Transnational lived citizenship through creative production

The project engages with one of the key global challenges of contemporary politics: How are mobile populations (refugees and migrants) able to fully participate as quasi-citizens or residents in the economic, social and political life in the geographical spaces where they reside, often without status or papers.

The project builds on the work of Tanja Müller on transnational lived citizenship as a concept to analyse claim-making by mobile populations through everyday practices in the geographical locations where they reside; it also builds on the work of Alison Jeffers on community theatre as a means to exercise voice and recognition among refugee communities, as well as on the work of PGR researcher and artist Ambrose Musiyiwa on the intersection between activism, migration, community action and the arts. Framed around an activist understanding of citizenship that has gained prominence in the study of citizenship it will specifically address the following research questions through co-production activities between academic researchers and artist/creative networks:

  1. How do refugee/migrant communities position themselves culturally and socially in relation to the ‘host’ community?
  2. What formal and informal expressions of citizenship and belonging are manifested in arts and cultural practices and in state-sanctioned ceremonies and rituals?
  3. How do these formal and informal cultural expressions reflect and extend the concept of transnational lived citizenship?

The project is a collaboration between the disciplines of political sociology (TM) and theatre and drama studies (AJ and AM), but also with Community Arts North West through the embeddedness of Ambrose Musiyiwa with the organisation.
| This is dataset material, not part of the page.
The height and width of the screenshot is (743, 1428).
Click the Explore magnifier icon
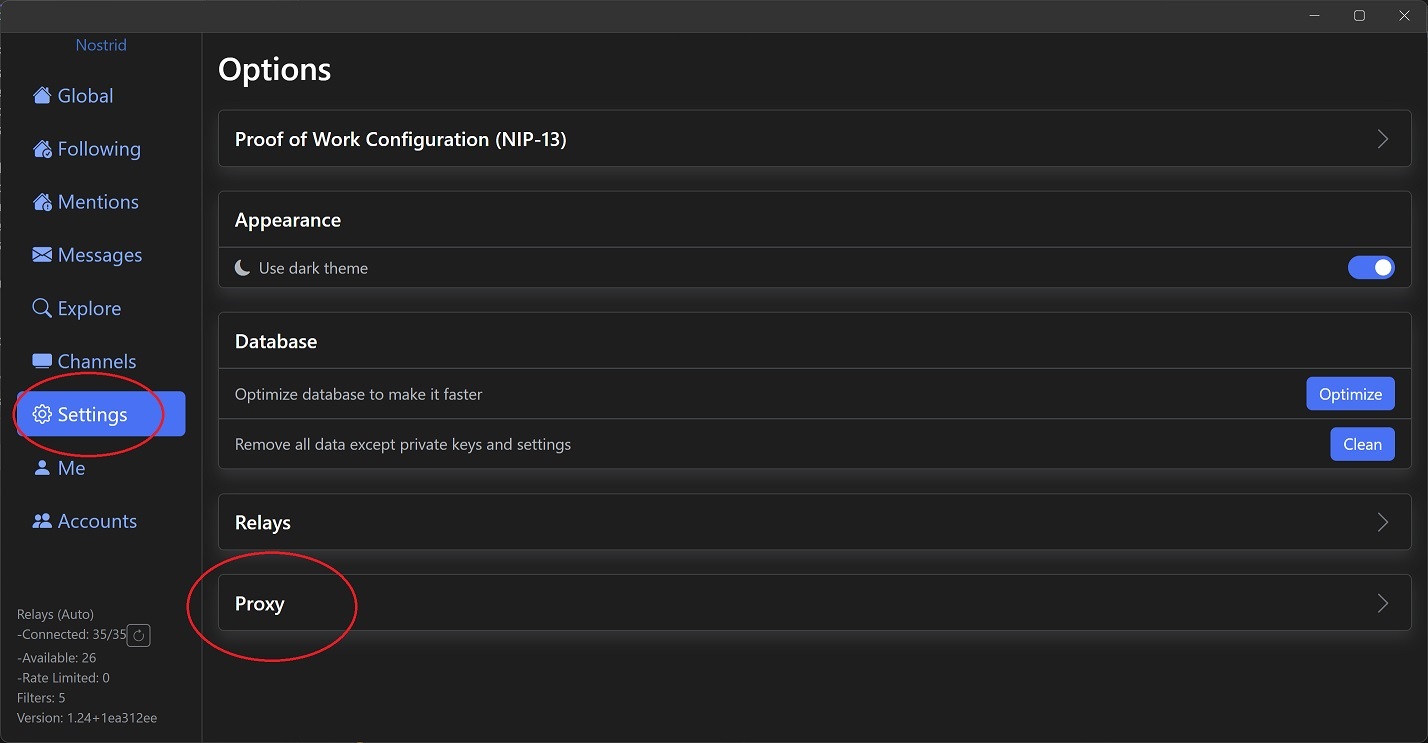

This partnership will serve as an example on how to foster collaboration and co-production on a local scale. The project also has multiple linkages to the joint project with Tel Aviv University on Inscribing mobile lives into the urban peripheries of global displacement.

The project is funded by the Faculty of Humanities Research Recovery Fund 2021-22.

Outputs

We held a two-day workshop with academics and partners from the creative sector as well as refugee-migrant artists involving participants from the UK, Sweden, Denmark, Belgium and Israel on 16-17 June 2022. From this workshop, we will develop future collaborations.